Baghead
I Know What They Did Last Weekend

Chad, Matt, Michelle, and Catherine are sitting around one night in a remote cabin, talking about how, as Matt puts it, “what we need to do is come up with scenes.”  The four are aspiring Hollywood actors perennially stuck in the “aspiring” mode, and Matt has hit on the idea—after screening yet another pretentious, amateurish “indie” film at an L.A. festival—of writing and making their own flick. After all, if even a rat can cook…

So off they go to the woods to cook up a cinematic dish the four of them can make together. The first night out, Michelle runs out of steam early. “We’ve got to do something,” she says, “cuz I’m going to fall asleep.”  Uh-huh.
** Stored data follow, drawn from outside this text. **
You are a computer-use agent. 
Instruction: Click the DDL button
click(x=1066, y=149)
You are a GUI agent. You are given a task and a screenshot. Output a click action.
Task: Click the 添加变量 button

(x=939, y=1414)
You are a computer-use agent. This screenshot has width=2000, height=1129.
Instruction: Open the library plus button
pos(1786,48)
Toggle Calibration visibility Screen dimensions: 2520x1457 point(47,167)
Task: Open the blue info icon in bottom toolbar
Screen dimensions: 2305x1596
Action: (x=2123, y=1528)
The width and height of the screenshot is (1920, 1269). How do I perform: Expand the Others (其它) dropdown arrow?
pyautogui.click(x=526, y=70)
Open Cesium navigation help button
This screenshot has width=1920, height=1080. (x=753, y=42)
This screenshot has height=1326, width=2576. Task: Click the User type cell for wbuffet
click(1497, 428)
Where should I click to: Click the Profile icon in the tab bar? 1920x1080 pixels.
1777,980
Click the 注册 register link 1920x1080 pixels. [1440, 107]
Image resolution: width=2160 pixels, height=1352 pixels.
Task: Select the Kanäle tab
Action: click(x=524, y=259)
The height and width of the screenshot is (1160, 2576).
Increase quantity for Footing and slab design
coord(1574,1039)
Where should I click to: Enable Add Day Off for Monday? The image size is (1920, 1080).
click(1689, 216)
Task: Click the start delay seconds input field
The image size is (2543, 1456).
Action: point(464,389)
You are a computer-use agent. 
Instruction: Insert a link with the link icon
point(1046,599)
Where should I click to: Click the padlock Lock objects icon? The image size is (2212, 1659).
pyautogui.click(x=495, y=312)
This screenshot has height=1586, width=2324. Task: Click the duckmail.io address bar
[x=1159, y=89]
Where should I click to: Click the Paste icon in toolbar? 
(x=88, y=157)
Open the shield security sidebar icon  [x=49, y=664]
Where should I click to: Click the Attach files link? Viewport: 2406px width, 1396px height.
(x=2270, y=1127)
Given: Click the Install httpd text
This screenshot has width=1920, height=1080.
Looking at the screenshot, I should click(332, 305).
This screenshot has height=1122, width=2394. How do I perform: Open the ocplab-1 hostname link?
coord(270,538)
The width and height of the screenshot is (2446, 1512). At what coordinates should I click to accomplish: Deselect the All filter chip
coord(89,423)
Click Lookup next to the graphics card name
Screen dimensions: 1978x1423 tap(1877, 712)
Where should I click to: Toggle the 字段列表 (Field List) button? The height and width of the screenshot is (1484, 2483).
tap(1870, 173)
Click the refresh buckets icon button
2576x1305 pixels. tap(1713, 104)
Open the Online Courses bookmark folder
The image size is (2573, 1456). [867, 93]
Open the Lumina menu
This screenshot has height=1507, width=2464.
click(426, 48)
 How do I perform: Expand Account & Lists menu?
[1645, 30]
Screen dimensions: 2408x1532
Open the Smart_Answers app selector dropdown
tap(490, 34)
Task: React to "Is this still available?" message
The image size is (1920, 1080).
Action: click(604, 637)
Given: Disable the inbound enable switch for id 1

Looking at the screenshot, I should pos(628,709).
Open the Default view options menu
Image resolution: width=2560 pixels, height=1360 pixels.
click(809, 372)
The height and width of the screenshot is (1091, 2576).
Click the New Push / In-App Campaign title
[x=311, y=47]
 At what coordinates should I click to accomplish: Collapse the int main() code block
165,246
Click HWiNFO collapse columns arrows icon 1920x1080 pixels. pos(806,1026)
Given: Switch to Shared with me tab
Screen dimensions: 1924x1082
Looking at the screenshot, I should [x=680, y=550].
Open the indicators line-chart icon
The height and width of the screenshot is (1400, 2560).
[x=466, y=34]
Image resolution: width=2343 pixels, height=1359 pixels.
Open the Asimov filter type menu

She heads off to bed and dreams—or does she?—that a stalker with a paper bag over his head is lurking around in the dark.  Matt decides the dream is a great basis for a low-budget do-it-yourself “mumblecore” style flick, and off they go.  More or less.

Ross Partridge as Matt in BagheadFor the audience, the trick will be in determining whether this is a comedy that’s not very funny, a relationship drama that you can’t take very seriously, or a horror film—which very often looks like a combination of the first two.  You’d be best off to be prepared for the latter, because Baghead is most effective as Horror Lite.

What the film has going for it is its deadpan goofiness—and interesting, if perhaps too-realistic, performances from Ross Partridge as Matt and Elise Muller as Catherine.  Both pretty well embody the perfect blend of borderline charisma and slackerama that makes for a perennial indie D-lister.  And both Partridge and Muller have a pretty good list of C-list credits to their names, so they’ve obviously got a decent handle on what that life is all about—and talent enough to play slight parodies of themselves and their peers.

Steve Zissis and Greta Gertwig as Chad and Michelle don’t fare so well, coming off as mere stereotypes and foils for Matt, in particular.  The film quickly turns into a one-man show, and there’s no doubt whose show it is.  And that doesn’t work too well for a horror film, in which you expect someone to die every ten minutes.

The extended setup for the film—the part that makes you question whether this is a lame comedy or an unintentionally comic romance—doesn’t help, either.  By the time the horror setup is really in play, the film is well past half-over.  And people aren’t dying near quick enough.

Writers and directors the Duplass brothers—who, in their own words, make mainstream films that look simply like mumblecore—are pretty much dependent on the viewer’s awareness of the indie-filmmaking world (and the plight of aspiring actors) to hold the film together.  And if, as they’ve asserted, the film is actually tightly-plotted, the mumblecore disguise fits too tightly.  The film comes off as though the Brothers Duplass—like their fictional foursome—jumped right from High Concept to scenes, without bothering to come up with a compelling story that actually drives the crafting of those scenes. 

Remember, I’ve managed a mere 160-word plot synopsis for this review—and to give you anymore than that would literally constitute spoilers.  So the plot is thin indeed; and unless you have an abiding interest in either mumblecore, out-of-work actors, off-the-beaten-path horror flicks, or Mark and Jay Duplass, Baghead will likely seem to you as little more than loosely-structured scenes from a hat… or from a paper bag with holes in it. 

By the time Chad says, “I didn’t have it in me to torture him any more,” you’ll likely wish you could also be so lucky.

Baghead is rated R for “language, some sexual content and nudity.”  And the best part is, it’s all of the completely gratuitous kind.

Courtesy of a local publicist, Greg attended a press screening of Baghead.